= EXERCISE DETAILS =
Copy the rows again, starting at the line that has "Task: Click the New file icon" and running to the end of the rows. Replace "dropdown arrow" with "drop-down arrow" and leave everything else as it is.

• • • •

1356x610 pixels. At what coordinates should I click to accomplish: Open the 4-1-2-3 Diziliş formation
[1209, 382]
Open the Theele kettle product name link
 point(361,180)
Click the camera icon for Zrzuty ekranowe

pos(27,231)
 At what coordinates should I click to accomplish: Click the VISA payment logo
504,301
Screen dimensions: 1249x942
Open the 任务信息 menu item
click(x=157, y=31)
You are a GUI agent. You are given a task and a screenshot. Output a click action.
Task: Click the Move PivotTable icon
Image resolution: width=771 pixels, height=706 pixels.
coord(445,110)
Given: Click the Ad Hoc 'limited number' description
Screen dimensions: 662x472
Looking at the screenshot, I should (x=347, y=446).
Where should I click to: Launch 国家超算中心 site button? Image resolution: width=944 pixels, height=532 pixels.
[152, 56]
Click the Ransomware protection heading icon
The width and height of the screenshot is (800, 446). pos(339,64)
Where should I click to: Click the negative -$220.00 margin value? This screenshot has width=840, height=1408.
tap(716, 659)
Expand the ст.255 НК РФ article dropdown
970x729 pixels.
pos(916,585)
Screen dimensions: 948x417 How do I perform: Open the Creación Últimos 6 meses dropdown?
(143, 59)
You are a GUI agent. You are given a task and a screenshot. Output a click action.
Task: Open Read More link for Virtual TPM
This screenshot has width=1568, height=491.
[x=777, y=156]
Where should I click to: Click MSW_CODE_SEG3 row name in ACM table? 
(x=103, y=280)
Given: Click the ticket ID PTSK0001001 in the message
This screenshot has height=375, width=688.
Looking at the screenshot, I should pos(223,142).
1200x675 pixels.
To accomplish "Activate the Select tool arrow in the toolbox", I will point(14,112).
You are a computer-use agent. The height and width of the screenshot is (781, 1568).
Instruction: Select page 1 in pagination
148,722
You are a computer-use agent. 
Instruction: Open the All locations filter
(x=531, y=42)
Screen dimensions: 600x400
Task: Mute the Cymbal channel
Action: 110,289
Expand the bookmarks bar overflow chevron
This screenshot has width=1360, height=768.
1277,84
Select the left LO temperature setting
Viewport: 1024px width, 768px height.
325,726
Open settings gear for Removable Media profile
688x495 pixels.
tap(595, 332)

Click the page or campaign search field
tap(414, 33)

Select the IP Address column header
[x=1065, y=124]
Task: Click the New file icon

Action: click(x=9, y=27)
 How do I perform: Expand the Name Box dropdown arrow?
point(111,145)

• • • •

= WRITTEN RESPONSE =
Task: Click the New file icon

Action: click(x=9, y=27)
 How do I perform: Expand the Name Box drop-down arrow?
point(111,145)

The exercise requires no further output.